Alany musste eingedöst sein, denn als sie durch das Zwitschern eines Rotkehlchens aufgeweckt wurde, war die Hitze der Mittagssonne bereits abgeflaut. Der Herbst war unmissverständlich im Kommen. Überall wechselten die Blätter der Büsche und Bäume ihre Farbe und ein sanfter Herbstwind blies über die angrenzenden Felder. Alany zitterte leicht, doch jemand legte ihr von hinten eine Weste über die Schultern.

„Auf mit dir, Lenny, wir haben heute einiges vor."

Zu Alanys Überraschung stand Jamie in alten Jeans und einem Stapel Holz in den Armen vor ihr.„Warum die Holzfäller Montur?", fragte sie gähnend und rieb sich die Augen. Gerne wäre sie liegen geblieben, um den Herbst mit allen Sinnen zu begrüßen. Alany liebte diese Jahreszeit mit all ihren Farben und Formen und bemitleidete sich dafür, dass ihr Geburtstag in den Juli fiel. Ihr Geburtsmonat war ihrem Geschmack nach zu warm und zu hektisch, weil die meisten Leute ihn von vorne bis hinten mit Picknicken, Schwimmen und Campen verplanten. Im Herbst hingegen hatte sie Zeit, ihre Gedanken auf Reisen zu schicken. Tage wie diesen, an denen sie von Jamies Geschäftstüchtigkeit mitgerissen wurde, einmal ausgenommen.

„Alex und Mariahs Kampf mit dem Erwachsenwerden hat mich aufgerüttelt", antwortete Jamie, während er ihr eine alte Baggyjeans zuwarf. „Aus diesem Grund hab ich mir eine Aktivität ausgedacht, um unsere Vater- Tochter- Bindung zu stärken. Ich möchte, dass du mit mir über alles reden kannst, auch den peinlichen Teenie-Kram."

Alany bekam ein schlechtes Gewissen, als sie an den Kuss mit Milan dachte, den sie vor ihrem Vater verheimlicht hatte. Ja, sie fühlte sich bei der Vorstellung, Jamie davon zu erzählen, unwohl. Vielleicht würde eine Vater- Tochter Aktivität tatsächlich helfen, diese Mauer niederzureißen.

„Schieß los. Was planst du, um auf meiner Beliebtheitsskala nach oben zu klettern?", fragte Alany schelmisch, während sie sich aus ihrem Liegestuhl hievte.
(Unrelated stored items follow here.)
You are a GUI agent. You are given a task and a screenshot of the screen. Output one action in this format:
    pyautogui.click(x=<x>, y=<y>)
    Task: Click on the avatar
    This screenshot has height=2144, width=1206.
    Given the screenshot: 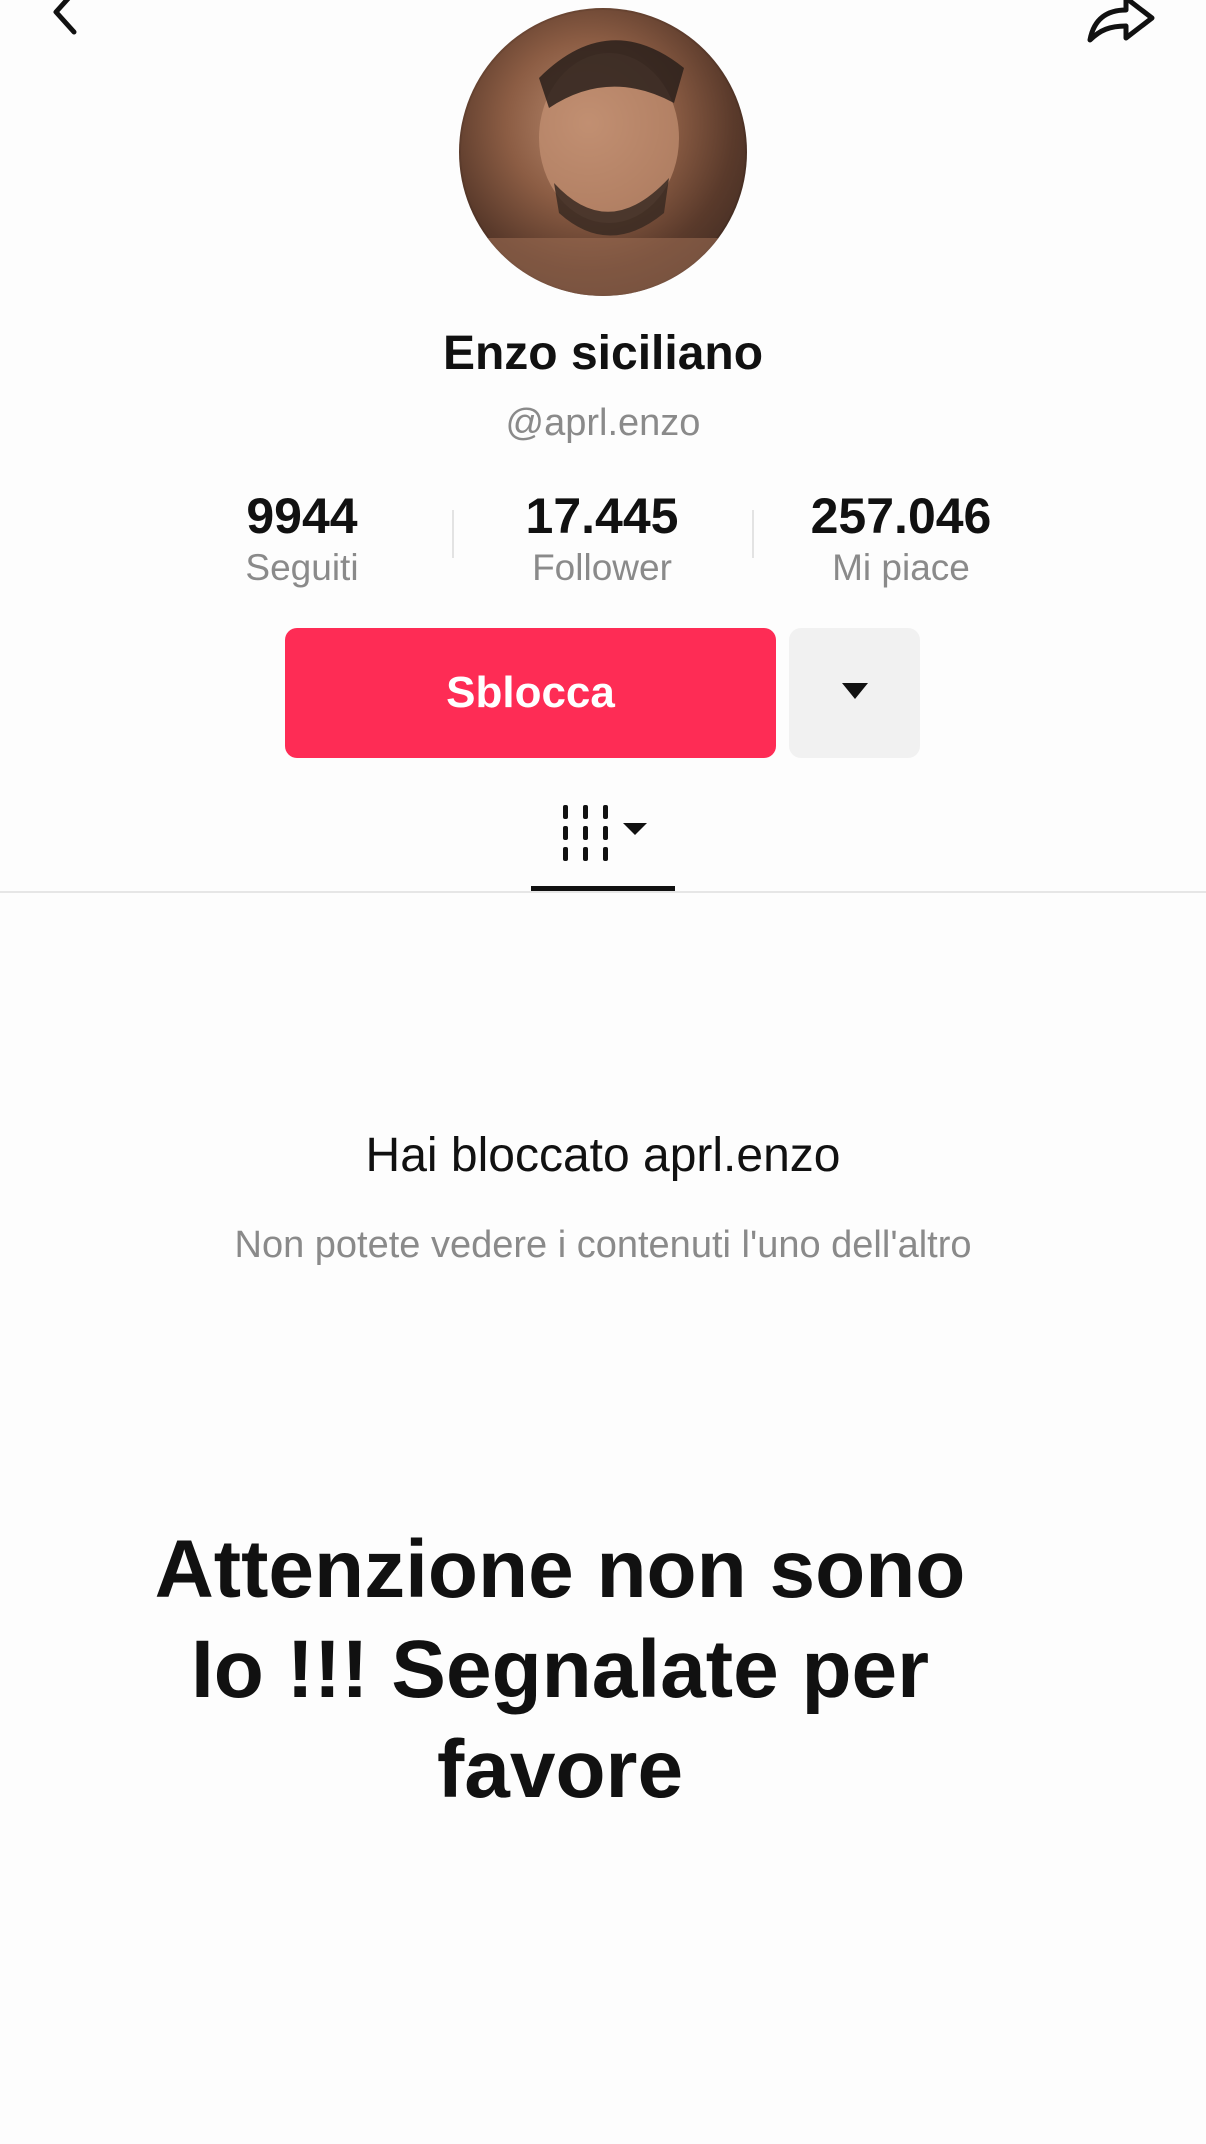 What is the action you would take?
    pyautogui.click(x=603, y=152)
„Gartenhäuschenbau", antwortete Jamie kurz angebunden und deutete auf die Jeans. „Zieh die über, damit du deine Hose nicht dreckig machst."
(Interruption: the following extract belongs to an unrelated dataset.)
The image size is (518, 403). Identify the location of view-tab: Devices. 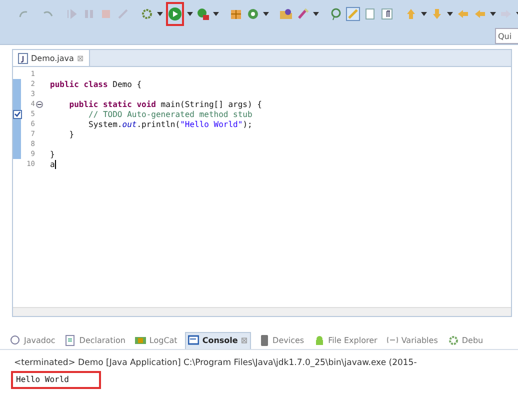
(281, 340).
Alany tat wie geheißen und ihr Vater zeigte ihr den Bauplan, den er von Greg bekommen hatte. Dann ging es los. Zunächst steckte Jamie mit Holzpfählen und Schnüren ein Viereck ab, während Alany ihm interessiert zuschaute. Anschließend half sie ihrem Vater dabei, Holzbretter für die Unterkonstruktion zurechtzusägen.

Wie schön es war, im Garten zu arbeiten! Alany konnte sich nicht erinnern, wann sie zuletzt gewerkelt hatte. Als sie ein kleines Mädchen gewesen war, hatten Jamie und sie oft Figuren aus Holz geschnitzt. Nachdem er den Job in der Marketingfirma angenommen und der Trainer der Lions geworden war, war er allerdings meist zu müde dafür gewesen.
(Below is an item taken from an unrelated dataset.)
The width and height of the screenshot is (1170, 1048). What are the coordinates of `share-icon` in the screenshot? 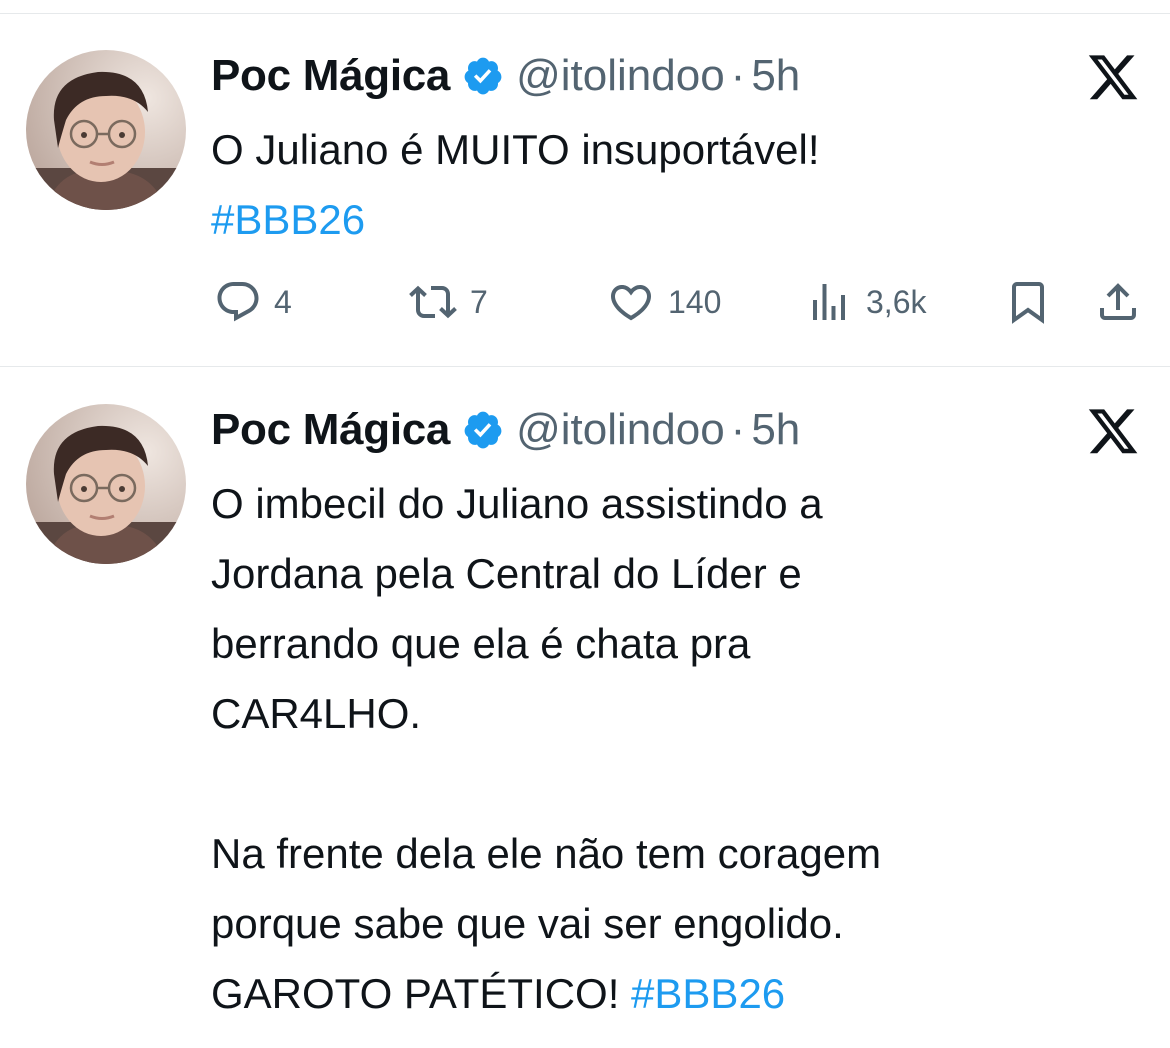 It's located at (1118, 302).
Obwohl es gegen Spätnachmittag kälter wurde, arbeiteten sie weiter. „Ein Gartenhaus zu bauen ist wie einen Lolli zu lutschen", dachte Alany sich, während sie die Bretter, die inzwischen auf die richtige Art und Weise neben- bzw. übereinander lagen, zusammenschraubte. „Hat man einmal angefangen, kann man nicht mehr aufhören."